Several miles to the south, Bridezilla was in the Prince and Prowling ladies room flushing the toilet. The toilet had to be flushed twice before she placed the sanitary protector on it, then twice afterwards. Then she would flush the sanitary protector down, then flush the toilet twice more. Then she could put down a new sanitary protector and sit down. The remaining number of necessary flushes depended on whether she farted, pissed, or pooped--or some combination of those. Over the weekend, somebody had dropped a journal article about obsessive-compulsive disorder on her chair, but she had just thrown it away, assuming it was left on her chair by mistake. She finally finished her business and went out to begin the careful washing of her hands, which sometimes took five minutes. She had spent a lot of time after her canceled wedding reading health articles, especially articles about germs. The guy she was dating now was from India, which had more human parasitic germs than any other country on Earth; although he had a natural immunity to most of them, she had to be extra careful. She smiled, remembering the first time he had spoken to her: she had just approached her car in the apartment parking lot and had stopped to examine a broken heel on a red leather shoe when he walked up to her with double-sided duct tape fished out of his car trunk and offered to fix the shoe for her. She had never fallen for a foreigner before--not even an American who looked Italian or Greek--but he was one of those northern Indians with the paler skin and narrower noses who could almost pass for white, and he was really quite handsome. While he worked on her shoe (like a knight in shining armor, she thought), she remembered seeing him the day she tossed her wedding cake off the balcony, but if he remembered that, he did not say. She also remembered him subsequently flirting with her at the pool as he flaunted his overly gym-chiseled body, but he did not allude to that, either. He invited her to dinner at the most expensive restaurant in Arlington, so she knew immediately he was a serious prospect. Since then, they had been on several dates, and when she finally kissed him, she discovered that it was quite nice--she was just worried about the germs from India. She frowned at the faucet, realizing she had lost count and had to start her hand-washing ritual all over again.
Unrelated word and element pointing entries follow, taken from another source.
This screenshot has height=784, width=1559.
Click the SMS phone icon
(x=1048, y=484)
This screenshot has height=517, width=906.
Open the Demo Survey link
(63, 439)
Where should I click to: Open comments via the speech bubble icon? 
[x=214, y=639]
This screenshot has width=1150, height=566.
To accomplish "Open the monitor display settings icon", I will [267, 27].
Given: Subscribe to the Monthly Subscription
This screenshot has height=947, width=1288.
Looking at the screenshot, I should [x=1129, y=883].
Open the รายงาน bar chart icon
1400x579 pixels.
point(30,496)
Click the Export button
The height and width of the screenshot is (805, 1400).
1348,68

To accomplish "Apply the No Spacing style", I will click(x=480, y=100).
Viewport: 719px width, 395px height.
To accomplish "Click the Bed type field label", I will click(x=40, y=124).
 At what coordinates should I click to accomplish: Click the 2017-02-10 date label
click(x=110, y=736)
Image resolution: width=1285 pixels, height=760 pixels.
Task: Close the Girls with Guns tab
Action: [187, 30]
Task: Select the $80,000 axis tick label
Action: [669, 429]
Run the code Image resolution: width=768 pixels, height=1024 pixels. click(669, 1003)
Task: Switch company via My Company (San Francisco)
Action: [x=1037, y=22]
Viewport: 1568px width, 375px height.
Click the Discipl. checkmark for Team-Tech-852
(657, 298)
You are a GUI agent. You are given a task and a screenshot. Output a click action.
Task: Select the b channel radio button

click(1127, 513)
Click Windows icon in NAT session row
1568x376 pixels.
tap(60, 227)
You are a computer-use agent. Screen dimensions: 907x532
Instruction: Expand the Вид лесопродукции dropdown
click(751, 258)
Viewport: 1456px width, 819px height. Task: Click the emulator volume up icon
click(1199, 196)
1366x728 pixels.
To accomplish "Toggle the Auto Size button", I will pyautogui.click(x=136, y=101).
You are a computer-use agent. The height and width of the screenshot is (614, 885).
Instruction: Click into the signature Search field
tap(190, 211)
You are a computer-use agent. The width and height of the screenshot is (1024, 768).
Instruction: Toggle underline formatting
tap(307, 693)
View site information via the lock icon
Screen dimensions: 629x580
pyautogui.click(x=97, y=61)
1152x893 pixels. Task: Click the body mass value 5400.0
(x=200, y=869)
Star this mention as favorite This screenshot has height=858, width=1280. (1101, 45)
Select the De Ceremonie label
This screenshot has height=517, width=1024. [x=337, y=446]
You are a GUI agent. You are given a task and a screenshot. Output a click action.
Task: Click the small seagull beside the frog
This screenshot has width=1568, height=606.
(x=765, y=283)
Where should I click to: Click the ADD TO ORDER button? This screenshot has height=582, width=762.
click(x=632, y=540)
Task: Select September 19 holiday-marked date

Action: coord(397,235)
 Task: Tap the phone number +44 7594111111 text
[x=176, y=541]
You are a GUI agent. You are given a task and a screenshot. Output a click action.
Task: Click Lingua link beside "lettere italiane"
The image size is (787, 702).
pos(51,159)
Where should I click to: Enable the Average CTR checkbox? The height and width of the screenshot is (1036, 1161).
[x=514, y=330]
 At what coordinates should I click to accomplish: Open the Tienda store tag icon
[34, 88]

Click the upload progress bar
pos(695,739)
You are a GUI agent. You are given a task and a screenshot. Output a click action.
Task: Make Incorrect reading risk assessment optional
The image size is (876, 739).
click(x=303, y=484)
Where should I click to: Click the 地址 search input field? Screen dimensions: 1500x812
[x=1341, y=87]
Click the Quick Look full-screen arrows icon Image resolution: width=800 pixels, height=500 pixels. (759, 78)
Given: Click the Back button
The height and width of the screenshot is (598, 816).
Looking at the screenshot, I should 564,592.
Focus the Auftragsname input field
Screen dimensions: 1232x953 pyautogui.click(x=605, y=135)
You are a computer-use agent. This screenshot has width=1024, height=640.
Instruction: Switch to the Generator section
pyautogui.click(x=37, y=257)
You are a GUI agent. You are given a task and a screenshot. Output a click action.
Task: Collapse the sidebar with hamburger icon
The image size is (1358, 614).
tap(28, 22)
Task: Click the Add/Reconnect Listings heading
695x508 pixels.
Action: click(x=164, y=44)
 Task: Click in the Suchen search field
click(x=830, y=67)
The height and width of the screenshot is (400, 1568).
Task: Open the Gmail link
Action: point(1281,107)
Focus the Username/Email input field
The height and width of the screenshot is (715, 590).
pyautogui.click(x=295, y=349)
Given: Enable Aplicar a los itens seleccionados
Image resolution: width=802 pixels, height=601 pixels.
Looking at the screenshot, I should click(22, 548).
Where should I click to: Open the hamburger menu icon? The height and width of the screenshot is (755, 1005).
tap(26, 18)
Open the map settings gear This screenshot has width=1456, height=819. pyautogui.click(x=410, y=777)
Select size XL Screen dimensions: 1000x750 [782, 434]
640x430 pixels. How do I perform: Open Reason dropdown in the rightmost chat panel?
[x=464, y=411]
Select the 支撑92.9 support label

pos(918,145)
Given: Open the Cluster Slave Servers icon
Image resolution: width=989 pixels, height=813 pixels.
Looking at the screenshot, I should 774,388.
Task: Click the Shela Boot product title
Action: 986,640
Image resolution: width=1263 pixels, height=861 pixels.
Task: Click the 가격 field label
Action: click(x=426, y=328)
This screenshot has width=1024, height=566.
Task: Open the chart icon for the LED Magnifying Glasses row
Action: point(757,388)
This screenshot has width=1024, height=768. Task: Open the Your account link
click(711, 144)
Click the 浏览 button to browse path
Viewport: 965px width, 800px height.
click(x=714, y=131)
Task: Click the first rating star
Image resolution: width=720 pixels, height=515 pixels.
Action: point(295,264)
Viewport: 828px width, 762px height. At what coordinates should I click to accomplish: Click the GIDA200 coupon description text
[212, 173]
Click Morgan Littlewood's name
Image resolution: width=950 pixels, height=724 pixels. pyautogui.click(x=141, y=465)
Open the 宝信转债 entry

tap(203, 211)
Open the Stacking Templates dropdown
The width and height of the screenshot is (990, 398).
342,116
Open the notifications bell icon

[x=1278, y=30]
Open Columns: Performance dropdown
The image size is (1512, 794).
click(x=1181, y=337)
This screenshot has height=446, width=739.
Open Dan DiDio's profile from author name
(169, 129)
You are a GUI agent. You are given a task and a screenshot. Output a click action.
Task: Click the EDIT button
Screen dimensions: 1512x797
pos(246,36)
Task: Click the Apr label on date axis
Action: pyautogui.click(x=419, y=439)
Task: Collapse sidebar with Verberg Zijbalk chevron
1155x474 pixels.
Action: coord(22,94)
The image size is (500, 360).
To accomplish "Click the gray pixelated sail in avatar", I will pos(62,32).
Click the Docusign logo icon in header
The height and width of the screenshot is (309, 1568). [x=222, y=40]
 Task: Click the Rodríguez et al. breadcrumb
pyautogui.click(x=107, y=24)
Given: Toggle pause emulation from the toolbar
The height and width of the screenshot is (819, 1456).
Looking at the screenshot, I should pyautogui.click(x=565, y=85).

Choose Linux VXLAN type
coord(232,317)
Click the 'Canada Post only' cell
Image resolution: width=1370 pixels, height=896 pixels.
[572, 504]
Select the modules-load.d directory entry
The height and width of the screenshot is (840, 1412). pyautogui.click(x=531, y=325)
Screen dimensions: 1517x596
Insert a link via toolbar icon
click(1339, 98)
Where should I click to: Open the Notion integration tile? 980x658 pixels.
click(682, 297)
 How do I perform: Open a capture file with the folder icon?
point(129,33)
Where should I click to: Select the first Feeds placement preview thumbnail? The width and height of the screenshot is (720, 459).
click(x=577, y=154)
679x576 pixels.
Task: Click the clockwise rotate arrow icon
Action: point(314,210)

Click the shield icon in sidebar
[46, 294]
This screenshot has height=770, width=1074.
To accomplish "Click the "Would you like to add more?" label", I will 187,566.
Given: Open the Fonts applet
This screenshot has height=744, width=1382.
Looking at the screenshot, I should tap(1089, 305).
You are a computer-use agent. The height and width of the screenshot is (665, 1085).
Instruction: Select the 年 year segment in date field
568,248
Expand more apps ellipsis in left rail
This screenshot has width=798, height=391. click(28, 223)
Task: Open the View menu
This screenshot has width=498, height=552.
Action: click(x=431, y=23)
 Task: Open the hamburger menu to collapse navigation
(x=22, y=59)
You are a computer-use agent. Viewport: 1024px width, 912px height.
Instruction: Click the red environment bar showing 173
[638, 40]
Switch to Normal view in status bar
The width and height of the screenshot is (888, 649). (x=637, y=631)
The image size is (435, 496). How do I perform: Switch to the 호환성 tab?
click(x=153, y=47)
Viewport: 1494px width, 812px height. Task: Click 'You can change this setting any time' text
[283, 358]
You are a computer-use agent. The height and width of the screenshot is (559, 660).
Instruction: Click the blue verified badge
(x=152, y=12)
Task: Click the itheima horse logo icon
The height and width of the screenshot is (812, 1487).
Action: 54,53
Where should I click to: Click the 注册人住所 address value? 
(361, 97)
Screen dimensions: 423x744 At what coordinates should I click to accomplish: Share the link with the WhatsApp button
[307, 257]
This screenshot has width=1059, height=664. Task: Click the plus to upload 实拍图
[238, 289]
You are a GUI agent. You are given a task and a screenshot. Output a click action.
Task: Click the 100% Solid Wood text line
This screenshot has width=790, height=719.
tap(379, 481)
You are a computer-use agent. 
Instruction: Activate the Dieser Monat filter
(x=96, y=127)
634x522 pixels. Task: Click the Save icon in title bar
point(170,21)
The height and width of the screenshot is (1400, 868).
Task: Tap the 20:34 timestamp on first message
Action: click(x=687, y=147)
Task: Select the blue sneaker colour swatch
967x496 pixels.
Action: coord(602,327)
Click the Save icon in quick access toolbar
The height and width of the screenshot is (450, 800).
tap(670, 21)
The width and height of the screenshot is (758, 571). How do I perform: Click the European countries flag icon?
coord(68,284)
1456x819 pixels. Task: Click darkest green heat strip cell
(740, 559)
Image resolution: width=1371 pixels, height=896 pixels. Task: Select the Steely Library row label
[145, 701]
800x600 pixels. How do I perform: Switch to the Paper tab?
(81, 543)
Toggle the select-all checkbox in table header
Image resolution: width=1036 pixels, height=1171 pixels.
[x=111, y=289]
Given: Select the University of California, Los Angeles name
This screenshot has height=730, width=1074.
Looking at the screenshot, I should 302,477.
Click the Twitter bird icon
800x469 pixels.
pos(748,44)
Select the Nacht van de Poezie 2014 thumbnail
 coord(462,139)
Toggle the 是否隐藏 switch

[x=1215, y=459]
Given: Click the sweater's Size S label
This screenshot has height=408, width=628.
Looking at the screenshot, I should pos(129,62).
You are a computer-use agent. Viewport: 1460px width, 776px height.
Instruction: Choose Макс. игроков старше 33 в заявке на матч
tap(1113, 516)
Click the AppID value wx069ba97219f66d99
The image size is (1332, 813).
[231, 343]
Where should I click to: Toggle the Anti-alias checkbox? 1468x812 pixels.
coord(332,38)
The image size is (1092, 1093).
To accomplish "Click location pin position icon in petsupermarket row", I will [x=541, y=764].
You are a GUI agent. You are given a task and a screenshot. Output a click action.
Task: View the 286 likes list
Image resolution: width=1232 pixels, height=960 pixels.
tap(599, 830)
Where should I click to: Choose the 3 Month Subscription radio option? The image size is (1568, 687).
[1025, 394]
A few miles to the North, Henry Samuelson had just finished making his first contact with Charles Wu's mother in Hong Kong, determined to find out the truth about the half-breed and the British "family" members staying with him. Samuelson hung up the payphone and generously spread Purell all over his hands, contemplating carefully the answers she had given to his only mildly inquisitive questions.

Nearby, a catbird imitated the groaning sound of a giant tow truck lifting and pulling a stalled firetruck as a flock of starlings flew off to check in with Ardua of the Potomac.